Сад весь умыт был весен-ни-ми ливнями,
В тем-ных овра-гах стоя-ла вода.
Боже, какими мы бы-ли наив-ны-ми,
Как жемымо-лоды были тогда!
 
   В бараке была приличная акустика, каждый звук падал хрустальной каплей, и не верилось, что тетка Ира, «техничка-алкоголичка», умеет так петь. Мне в этом романсе больше всего нравилось таинственное слово «жемымо». Было в нем что-то особенное, соблазнительное, женственное. Может быть, даже – французское. Я не сразу понял, что «жемымо» – это слуховая обманка, но даже тогда не перестал любить это слово – оно, как пароль, открывало мир, который у меня однажды будет. Я не знал планов судьбы, но, мечтая о будущем, надеялся, что однажды приеду во двор Семёры за рулем роскошной «девятки» цвета «мокрый асфальт». Прижавшись ранцем к спинке качельной сидушки, я отталкивался ногами и взлетал всё выше. Вместе со мною уносились вверх мои мечты.
   Вот оно, будущее! Я небрежно кручу руль одной рукой, медленно останавливаясь у подъезда, где живут мои враги-одноклассники Глеб Репин и Виталя Корнеев. Вот они – Репа и Корень будущего – выходят из подъезда, одетые, как бичи из барака. То есть как тетка Ира, ее гражданский муж Василек, мой двоюродный брат Димка и я сам. Не знаю, почему в моих мечтах Репа и Корень менялись с нами одеждой – в раннем утреннем полете над пустынным двором никто не требовал от меня логики и мотивации.
   Вот я из будущего неторопливо опускаю тонированное стекло и строго, без улыбки, смотрю на бывших врагов.
   Мое лицо в мечтах удивительно походило на лицо дяди Паши Петракова – гангстера по кличке Паштет. Паштет проживал в Семёре, и это был еще один повод для Репы с Корнем, чтобы задирать нос.
   Паштет, как большинство свердловских бандитов, был нормальным советским пацаном, родом из спортивной секции. Много кто из них в детстве мечтал стать олимпийцем: быстро бегал, высоко прыгал и метко бил по чужим носам. Но когда на Урал пришли иные времена – точнее, не пришли, а дали с размаху по воротам тренированной ногой… То время перемен упало на пацанов так же внезапно, как ранняя звезда в песне Аллы Пугачевой (еще одна теткина любовь, шла сразу после «жемымо», но впереди многокуплетных песен, одна из которых мне нравилась больше других – про Сеню, который «с чувством долга удалился»). Страна получила свободку. Уралмаш, король заводов, на месте встал, раз-два. А профессиональный спорт сейчас же превратился в детское, несерьезное занятие. Впрочем, привычка тренироваться осталась – в любой тренажерке в те годы стояла очередь к каждому станку.
   Цеховики шили варёнки и шапочки-«пидорки» из женских рейтуз, на рынках продавались корейские платья с кружевами-перьями – такого же химического цвета, как корейские соки. В узкую щель между Союзом и Западом падали первые плоды свободы – «марсы», «сникерсы», «баунти» и водка «Стопка». И вот тогда, на пути между ларьками – смыслом жизни эпохи ранних девяностых, и деньгами – смыслом жизни для многих во все времена, встали те парни, имя им легион. Почти весь легион ныне – на кладбищах Екатеринбурга: Широкореченском, Северном, Лесном… Лег он, легион.

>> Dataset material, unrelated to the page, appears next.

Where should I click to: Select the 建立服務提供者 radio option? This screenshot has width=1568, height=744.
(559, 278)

   Был среди бандитов, окормлявших пионеров коммерции, и наш дядя Паштет. «Ломал» деньги у коммерческих магазинов – «комков», крышевал рынки, при его участии даже был продан первый в области эшелон меди.

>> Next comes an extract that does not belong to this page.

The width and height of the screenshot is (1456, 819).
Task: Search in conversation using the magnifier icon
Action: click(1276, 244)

   В мечтах я видел у себя героическое лицо Паштета – вот только, чтобы оценить эту героику, надо было смотреть на него обязательно в профиль. Линия лба Паштета переходила прямо в переносицу, не образуя никаких простонародных углов. А нижняя губа выезжала вперед, как ящик в сломанном комоде. Через много лет, когда я увидел портреты Габсбургов в Национальной галерее, то понял, на кого был похож герой моего детства.

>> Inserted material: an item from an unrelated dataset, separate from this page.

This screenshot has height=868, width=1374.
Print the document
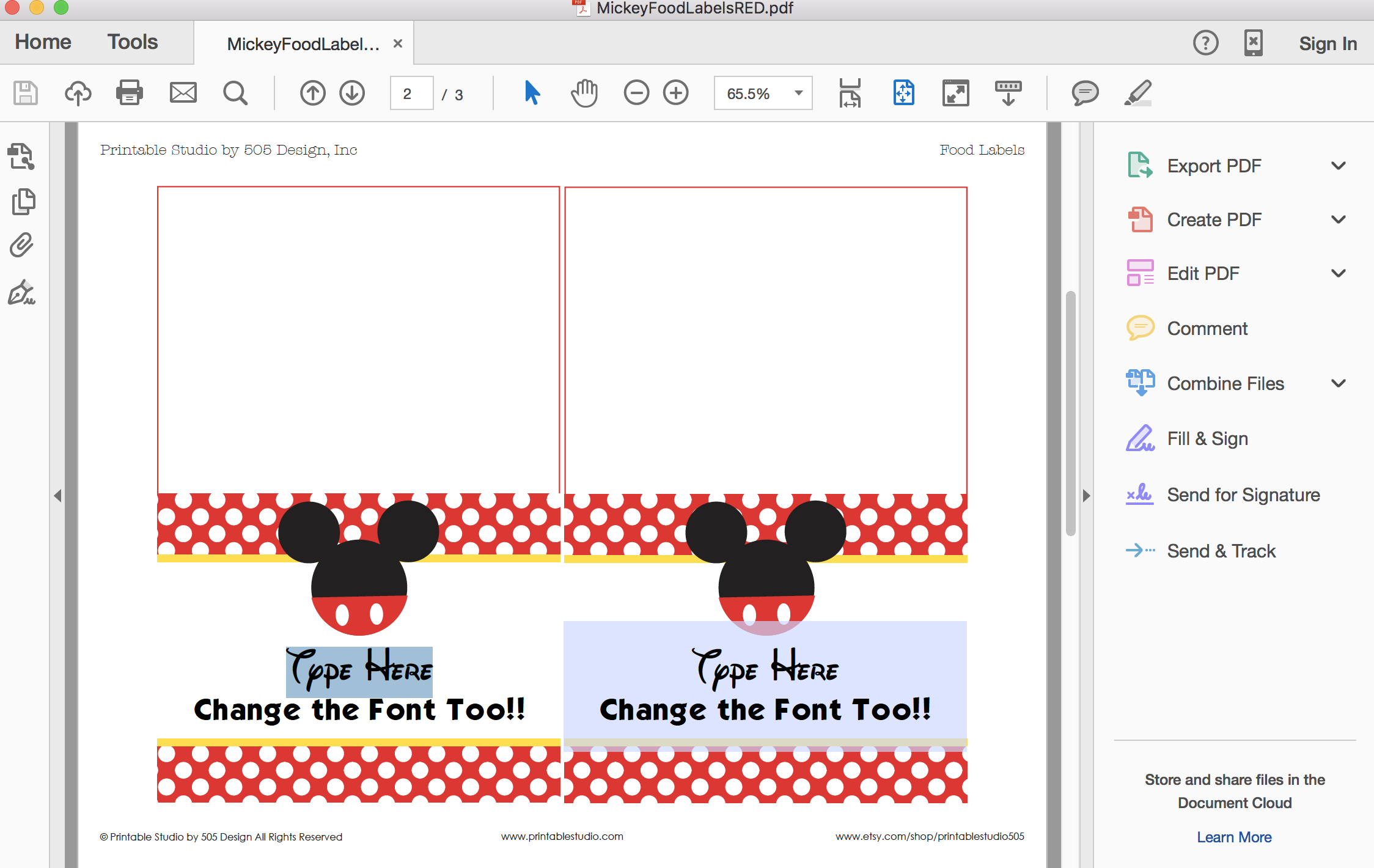[129, 93]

   Одет он был всегда безупречно – кожаная куртка, норковая шапка, темно-зеленые шароваристые штаны, белые «саламандры» и белые носки. Иных в те годы просто не носили – если у тебя были черные носки, ты как бы признавался в том, что не меняешь и не стираешь их каждый день.
 
   Качели уносили меня всё выше. Милая моя «березка»! В такие минуты я забывал о том, что маму лишили родительских прав за пьянку, а папы я сроду не видел, но знал, что назвали меня по его желанию. Филипп – имя курчавого певца, похожего на пуделя Артемона: в пору моего детства он (певец, не пудель) еще не был так знаменит. Он дождался отрочества, чтобы бабахнуть всей своей славой – как из пулемета Дегтярева – по скромной жизни свердловского мальчика. «Киркорыч» – одно из самых частых моих прозвищ в те годы. И всё же, летая, я забывал и об этом, и о том, что теткин сожитель Василек каждый день ищет повода дать мне пинка, а после обходится без повода, пинает просто так. Но когда чья-то рука вдруг резко остановила полет, схватив «березку» за металлический поручень, я тут же вспомнил всех своих родственников, сладко спящих в бараке. Вот вам и жемымо.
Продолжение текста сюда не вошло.